▸ **MATERIAL PROVIDED**:
------------------------------------

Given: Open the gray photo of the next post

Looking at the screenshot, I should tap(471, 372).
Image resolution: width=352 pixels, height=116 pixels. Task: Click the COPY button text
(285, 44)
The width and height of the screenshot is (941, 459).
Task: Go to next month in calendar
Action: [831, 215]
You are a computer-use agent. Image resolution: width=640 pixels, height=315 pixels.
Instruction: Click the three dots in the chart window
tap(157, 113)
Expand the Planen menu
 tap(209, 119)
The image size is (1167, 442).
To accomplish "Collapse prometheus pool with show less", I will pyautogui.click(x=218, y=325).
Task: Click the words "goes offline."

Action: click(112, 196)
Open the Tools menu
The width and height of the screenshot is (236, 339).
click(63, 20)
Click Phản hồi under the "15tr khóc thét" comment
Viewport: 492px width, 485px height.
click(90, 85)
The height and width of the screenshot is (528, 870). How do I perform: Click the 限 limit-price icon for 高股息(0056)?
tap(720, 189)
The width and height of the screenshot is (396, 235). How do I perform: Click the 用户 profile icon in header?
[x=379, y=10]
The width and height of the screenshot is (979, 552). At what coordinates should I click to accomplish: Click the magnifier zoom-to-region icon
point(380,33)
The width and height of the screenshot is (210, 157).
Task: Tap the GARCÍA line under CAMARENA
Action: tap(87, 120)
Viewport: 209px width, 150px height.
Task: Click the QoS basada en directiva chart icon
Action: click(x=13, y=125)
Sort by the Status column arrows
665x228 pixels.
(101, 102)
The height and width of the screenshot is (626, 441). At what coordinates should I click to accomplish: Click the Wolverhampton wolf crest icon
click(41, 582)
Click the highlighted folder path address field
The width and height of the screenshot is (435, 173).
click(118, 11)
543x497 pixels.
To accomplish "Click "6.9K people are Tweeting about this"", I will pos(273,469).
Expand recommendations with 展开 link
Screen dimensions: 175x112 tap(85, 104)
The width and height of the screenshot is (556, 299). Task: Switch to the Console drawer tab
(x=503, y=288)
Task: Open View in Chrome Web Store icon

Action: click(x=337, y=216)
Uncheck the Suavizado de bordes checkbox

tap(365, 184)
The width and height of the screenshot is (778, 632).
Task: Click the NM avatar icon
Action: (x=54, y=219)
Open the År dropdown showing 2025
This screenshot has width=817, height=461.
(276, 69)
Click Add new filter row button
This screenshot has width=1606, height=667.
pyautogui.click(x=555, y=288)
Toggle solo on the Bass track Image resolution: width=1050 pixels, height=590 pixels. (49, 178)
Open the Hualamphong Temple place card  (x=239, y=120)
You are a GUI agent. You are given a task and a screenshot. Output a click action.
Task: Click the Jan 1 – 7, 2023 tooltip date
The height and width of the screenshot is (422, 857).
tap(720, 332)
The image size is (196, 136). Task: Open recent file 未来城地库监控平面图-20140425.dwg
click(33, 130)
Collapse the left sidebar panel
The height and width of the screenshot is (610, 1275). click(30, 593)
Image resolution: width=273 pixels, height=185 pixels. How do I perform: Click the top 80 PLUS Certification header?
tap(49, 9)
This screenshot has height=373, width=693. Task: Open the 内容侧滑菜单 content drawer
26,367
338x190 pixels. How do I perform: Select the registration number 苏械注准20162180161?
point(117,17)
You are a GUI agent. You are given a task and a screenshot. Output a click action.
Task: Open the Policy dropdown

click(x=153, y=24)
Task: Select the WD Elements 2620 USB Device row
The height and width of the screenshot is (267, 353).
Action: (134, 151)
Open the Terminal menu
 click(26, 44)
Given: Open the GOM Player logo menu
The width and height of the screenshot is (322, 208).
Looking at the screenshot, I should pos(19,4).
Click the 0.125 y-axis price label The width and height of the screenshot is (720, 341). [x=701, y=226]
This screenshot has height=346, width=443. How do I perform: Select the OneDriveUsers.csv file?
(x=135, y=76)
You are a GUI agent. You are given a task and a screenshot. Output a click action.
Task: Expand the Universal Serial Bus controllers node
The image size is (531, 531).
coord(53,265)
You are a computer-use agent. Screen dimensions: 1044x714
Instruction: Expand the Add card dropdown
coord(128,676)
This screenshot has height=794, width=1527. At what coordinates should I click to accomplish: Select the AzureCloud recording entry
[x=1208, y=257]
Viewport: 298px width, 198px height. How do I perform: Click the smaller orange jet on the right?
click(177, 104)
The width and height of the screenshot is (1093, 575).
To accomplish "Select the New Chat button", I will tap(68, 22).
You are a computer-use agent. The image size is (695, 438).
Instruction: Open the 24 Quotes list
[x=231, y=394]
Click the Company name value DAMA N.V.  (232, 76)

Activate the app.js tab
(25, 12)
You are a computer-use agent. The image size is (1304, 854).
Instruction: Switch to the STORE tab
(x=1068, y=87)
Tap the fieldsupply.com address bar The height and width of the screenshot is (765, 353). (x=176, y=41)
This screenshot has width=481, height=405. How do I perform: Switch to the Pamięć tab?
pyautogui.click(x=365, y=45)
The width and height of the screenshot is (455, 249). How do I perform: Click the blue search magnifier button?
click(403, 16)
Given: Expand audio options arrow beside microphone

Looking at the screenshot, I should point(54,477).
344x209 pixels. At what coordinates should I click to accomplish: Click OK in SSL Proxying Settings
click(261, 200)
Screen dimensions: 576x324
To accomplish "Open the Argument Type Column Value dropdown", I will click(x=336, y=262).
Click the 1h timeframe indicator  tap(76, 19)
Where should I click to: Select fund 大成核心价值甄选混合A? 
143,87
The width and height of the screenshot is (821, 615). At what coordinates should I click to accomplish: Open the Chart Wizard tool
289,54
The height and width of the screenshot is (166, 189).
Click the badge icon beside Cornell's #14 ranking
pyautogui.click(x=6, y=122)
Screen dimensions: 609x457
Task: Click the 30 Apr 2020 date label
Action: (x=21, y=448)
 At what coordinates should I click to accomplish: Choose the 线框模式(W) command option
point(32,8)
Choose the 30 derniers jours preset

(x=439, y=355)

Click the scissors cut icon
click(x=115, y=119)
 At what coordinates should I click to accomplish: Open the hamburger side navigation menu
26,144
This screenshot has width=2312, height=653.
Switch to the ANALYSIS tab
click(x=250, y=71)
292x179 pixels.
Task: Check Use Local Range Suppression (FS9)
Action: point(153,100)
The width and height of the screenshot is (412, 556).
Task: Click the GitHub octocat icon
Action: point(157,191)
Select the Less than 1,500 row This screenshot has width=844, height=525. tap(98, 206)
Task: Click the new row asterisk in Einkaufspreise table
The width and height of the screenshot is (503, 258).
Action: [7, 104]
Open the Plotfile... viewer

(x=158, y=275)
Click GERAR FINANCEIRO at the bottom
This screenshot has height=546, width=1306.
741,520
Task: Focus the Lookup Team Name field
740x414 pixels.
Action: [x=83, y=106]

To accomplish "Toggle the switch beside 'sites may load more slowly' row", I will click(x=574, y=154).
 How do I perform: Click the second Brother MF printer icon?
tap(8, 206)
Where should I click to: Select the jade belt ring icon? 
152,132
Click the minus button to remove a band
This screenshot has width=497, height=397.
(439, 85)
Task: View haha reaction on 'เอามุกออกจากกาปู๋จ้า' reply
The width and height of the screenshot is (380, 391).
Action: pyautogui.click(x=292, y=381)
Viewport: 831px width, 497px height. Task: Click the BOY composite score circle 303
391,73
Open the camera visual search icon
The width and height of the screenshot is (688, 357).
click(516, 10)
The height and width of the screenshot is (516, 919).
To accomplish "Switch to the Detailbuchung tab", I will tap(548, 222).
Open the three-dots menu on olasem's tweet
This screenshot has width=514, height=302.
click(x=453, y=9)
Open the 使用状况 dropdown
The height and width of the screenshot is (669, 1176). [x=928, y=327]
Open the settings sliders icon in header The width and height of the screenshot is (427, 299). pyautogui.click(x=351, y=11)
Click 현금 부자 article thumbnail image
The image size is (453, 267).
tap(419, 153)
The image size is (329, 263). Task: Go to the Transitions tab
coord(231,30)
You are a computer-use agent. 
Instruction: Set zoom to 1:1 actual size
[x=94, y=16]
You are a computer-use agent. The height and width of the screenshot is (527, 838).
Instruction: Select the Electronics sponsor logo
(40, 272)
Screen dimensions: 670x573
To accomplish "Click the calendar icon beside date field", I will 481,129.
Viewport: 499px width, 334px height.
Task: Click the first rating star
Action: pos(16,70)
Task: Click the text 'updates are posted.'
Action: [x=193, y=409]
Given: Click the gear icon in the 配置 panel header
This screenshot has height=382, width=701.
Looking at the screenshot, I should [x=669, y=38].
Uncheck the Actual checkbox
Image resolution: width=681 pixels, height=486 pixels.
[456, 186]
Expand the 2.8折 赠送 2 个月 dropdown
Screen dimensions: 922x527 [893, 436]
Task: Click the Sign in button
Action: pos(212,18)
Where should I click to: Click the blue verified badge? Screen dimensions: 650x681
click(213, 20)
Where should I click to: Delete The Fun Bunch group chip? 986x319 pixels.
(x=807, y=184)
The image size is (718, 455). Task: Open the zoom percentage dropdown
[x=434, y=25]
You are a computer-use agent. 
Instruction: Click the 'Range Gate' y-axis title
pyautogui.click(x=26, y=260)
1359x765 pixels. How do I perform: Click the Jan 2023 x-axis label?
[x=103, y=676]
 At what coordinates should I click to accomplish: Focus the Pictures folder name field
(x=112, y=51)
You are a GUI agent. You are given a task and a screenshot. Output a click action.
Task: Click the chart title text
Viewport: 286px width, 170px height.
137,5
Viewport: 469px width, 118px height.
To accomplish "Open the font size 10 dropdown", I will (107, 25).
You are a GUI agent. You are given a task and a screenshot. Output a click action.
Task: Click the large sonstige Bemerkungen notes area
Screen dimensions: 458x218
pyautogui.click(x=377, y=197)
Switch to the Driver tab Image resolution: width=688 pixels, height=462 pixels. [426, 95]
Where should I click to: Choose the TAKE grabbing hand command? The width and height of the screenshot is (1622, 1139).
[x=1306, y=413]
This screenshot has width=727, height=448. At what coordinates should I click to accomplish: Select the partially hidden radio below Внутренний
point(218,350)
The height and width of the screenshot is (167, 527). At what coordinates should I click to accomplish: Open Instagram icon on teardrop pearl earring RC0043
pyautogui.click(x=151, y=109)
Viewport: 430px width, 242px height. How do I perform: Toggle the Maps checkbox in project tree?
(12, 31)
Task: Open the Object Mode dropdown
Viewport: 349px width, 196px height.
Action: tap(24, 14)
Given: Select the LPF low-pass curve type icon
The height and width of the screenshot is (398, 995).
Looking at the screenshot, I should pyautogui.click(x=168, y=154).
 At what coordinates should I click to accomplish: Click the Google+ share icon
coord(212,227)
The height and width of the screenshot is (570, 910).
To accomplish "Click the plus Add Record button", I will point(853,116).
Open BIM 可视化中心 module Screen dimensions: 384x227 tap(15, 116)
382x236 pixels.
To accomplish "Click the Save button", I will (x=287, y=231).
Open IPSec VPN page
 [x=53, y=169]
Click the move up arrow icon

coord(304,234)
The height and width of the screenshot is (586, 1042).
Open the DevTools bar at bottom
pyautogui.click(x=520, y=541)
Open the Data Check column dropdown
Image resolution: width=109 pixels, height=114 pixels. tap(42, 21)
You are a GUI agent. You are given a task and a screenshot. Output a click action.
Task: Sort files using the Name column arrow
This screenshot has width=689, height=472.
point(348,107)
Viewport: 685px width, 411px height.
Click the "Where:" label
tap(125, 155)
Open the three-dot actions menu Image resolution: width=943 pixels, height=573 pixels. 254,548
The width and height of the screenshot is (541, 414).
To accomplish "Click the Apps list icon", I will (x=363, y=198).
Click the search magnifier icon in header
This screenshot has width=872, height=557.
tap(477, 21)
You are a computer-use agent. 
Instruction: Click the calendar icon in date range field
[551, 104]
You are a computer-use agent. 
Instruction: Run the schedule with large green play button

------------------------------------

▸ **WORK REQUIRED**: Given the records above, return exactly the lines starting at the line containing "Task: Open View in Chrome Web Store icon" and ending at the line containing "Open the Hualamphong", including both.

▸ **REPLY TO THE EXERCISE**:
Task: Open View in Chrome Web Store icon

Action: click(x=337, y=216)
Uncheck the Suavizado de bordes checkbox

tap(365, 184)
The width and height of the screenshot is (778, 632).
Task: Click the NM avatar icon
Action: (x=54, y=219)
Open the År dropdown showing 2025
This screenshot has width=817, height=461.
(276, 69)
Click Add new filter row button
This screenshot has width=1606, height=667.
pyautogui.click(x=555, y=288)
Toggle solo on the Bass track Image resolution: width=1050 pixels, height=590 pixels. (49, 178)
Open the Hualamphong Temple place card  (x=239, y=120)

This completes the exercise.